*Problem to work on*: Extract from the entries below, exactly as given, only the lines from the line containing "The height and width of the screenshot is (527, 667)." to the line containing "1217x817 pixels.", both lines included.

*Data excerpts*:
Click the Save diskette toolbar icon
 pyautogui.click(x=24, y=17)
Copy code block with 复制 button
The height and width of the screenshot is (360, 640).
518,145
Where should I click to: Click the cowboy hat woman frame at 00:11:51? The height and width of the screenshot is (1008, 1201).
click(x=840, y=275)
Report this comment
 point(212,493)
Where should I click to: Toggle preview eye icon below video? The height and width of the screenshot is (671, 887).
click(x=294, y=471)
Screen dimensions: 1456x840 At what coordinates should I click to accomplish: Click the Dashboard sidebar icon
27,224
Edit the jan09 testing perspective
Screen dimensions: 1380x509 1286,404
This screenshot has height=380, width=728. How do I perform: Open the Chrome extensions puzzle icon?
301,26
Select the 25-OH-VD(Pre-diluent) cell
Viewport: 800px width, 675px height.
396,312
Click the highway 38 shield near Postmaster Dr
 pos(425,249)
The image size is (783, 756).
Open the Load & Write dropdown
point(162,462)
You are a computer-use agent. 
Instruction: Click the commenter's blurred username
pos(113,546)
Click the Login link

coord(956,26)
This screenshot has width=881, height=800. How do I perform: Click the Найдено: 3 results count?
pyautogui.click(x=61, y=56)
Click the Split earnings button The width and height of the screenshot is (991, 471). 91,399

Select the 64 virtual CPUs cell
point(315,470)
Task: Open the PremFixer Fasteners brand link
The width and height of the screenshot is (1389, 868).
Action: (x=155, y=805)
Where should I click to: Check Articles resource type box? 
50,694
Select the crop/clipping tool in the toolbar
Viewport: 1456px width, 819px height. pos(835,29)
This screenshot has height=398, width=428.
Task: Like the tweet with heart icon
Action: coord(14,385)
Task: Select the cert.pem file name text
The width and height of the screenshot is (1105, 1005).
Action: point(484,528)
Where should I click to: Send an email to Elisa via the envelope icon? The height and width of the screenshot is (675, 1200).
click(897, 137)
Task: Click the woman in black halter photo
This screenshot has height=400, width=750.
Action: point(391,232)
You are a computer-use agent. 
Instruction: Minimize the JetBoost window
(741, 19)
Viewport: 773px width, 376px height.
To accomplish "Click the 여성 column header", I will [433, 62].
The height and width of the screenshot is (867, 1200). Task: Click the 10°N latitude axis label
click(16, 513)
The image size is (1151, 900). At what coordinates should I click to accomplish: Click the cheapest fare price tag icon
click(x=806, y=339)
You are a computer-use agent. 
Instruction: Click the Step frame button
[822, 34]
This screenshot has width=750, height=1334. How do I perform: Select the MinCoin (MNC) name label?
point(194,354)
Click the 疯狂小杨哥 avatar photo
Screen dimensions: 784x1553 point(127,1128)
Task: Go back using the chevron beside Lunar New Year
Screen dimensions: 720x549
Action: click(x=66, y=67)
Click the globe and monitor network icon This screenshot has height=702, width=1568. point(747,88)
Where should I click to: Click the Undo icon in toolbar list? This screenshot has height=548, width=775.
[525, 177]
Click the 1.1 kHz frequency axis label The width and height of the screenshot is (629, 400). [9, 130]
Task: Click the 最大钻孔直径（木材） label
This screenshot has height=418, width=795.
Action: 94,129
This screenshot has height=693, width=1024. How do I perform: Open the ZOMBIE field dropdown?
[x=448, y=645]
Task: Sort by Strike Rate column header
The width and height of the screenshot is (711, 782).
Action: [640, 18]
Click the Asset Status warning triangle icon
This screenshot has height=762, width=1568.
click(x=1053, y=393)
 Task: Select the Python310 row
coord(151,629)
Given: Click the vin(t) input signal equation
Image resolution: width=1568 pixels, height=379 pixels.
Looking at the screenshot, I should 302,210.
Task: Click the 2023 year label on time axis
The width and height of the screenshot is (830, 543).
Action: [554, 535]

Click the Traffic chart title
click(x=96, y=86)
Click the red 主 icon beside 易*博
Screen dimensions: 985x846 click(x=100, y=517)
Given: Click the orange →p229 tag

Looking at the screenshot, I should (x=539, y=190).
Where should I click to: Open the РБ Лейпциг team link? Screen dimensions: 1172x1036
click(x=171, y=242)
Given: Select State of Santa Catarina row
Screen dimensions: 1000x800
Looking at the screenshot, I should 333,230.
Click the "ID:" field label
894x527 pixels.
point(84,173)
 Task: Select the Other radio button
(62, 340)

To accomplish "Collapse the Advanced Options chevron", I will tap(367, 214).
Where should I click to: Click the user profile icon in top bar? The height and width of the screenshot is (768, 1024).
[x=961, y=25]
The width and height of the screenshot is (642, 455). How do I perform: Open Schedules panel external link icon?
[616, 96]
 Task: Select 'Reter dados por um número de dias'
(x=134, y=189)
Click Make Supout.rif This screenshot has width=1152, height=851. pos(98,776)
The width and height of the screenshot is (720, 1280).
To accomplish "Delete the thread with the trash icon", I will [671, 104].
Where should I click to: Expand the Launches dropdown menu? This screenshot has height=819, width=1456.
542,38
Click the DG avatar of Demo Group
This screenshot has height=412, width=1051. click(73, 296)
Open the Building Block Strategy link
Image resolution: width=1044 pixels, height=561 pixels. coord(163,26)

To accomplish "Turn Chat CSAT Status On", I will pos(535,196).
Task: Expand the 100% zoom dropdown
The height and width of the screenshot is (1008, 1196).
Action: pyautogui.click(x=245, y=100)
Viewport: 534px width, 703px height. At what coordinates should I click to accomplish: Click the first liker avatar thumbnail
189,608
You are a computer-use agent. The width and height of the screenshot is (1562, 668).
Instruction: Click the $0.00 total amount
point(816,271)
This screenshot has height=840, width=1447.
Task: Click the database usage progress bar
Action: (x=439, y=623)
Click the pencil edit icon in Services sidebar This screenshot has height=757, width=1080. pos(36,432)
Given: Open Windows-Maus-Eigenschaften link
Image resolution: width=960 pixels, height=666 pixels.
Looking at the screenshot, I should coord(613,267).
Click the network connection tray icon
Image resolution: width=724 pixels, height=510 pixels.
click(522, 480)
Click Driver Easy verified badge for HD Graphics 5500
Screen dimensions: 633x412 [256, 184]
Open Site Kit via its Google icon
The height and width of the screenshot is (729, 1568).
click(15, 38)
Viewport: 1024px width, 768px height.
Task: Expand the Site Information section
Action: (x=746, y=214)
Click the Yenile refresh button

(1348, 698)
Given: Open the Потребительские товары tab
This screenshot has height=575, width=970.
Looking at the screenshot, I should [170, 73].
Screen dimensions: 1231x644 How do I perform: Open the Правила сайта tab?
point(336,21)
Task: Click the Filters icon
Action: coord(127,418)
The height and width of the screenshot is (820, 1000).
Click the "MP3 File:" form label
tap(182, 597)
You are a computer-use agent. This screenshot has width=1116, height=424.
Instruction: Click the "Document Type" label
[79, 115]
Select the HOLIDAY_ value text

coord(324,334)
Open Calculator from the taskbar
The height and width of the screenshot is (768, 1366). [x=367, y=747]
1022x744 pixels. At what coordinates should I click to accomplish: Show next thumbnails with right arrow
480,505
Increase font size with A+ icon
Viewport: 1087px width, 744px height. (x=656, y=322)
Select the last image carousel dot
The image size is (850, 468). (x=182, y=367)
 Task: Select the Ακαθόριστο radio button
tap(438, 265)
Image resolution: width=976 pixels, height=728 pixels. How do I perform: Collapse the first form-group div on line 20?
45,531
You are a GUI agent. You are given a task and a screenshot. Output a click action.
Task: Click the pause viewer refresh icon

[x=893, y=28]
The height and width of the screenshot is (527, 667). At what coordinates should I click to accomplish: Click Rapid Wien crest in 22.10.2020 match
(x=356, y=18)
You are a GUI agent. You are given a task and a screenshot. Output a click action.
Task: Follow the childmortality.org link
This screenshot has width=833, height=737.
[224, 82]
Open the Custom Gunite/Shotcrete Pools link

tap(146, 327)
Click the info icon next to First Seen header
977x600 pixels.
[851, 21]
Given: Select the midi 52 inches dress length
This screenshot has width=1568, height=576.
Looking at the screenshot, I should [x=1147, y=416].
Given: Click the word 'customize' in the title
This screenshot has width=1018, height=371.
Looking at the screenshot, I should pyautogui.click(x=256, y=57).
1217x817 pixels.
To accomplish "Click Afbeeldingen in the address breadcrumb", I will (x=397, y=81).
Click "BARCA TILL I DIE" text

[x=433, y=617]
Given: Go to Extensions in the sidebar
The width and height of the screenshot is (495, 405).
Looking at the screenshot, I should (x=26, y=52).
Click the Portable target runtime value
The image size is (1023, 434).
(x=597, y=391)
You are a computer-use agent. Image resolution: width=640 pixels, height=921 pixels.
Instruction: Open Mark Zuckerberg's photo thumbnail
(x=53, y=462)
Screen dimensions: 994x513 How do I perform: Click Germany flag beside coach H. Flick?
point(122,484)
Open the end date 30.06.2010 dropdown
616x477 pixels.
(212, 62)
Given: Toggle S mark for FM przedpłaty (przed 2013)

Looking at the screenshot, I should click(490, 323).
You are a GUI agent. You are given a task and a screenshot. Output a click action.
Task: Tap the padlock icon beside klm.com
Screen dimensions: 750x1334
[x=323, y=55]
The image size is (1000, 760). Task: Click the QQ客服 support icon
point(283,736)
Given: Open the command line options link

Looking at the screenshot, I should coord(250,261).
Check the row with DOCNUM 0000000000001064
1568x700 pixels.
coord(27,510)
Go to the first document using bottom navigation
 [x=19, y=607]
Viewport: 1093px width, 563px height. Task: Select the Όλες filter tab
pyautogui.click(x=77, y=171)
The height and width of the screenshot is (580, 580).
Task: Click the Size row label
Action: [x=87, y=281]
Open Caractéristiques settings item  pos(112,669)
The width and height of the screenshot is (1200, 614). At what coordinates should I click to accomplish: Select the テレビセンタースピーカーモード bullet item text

*Task result*:
The height and width of the screenshot is (527, 667). At what coordinates should I click to accomplish: Click Rapid Wien crest in 22.10.2020 match
(x=356, y=18)
You are a GUI agent. You are given a task and a screenshot. Output a click action.
Task: Follow the childmortality.org link
This screenshot has width=833, height=737.
[224, 82]
Open the Custom Gunite/Shotcrete Pools link

tap(146, 327)
Click the info icon next to First Seen header
977x600 pixels.
[851, 21]
Given: Select the midi 52 inches dress length
This screenshot has width=1568, height=576.
Looking at the screenshot, I should [x=1147, y=416].
Given: Click the word 'customize' in the title
This screenshot has width=1018, height=371.
Looking at the screenshot, I should pyautogui.click(x=256, y=57).
1217x817 pixels.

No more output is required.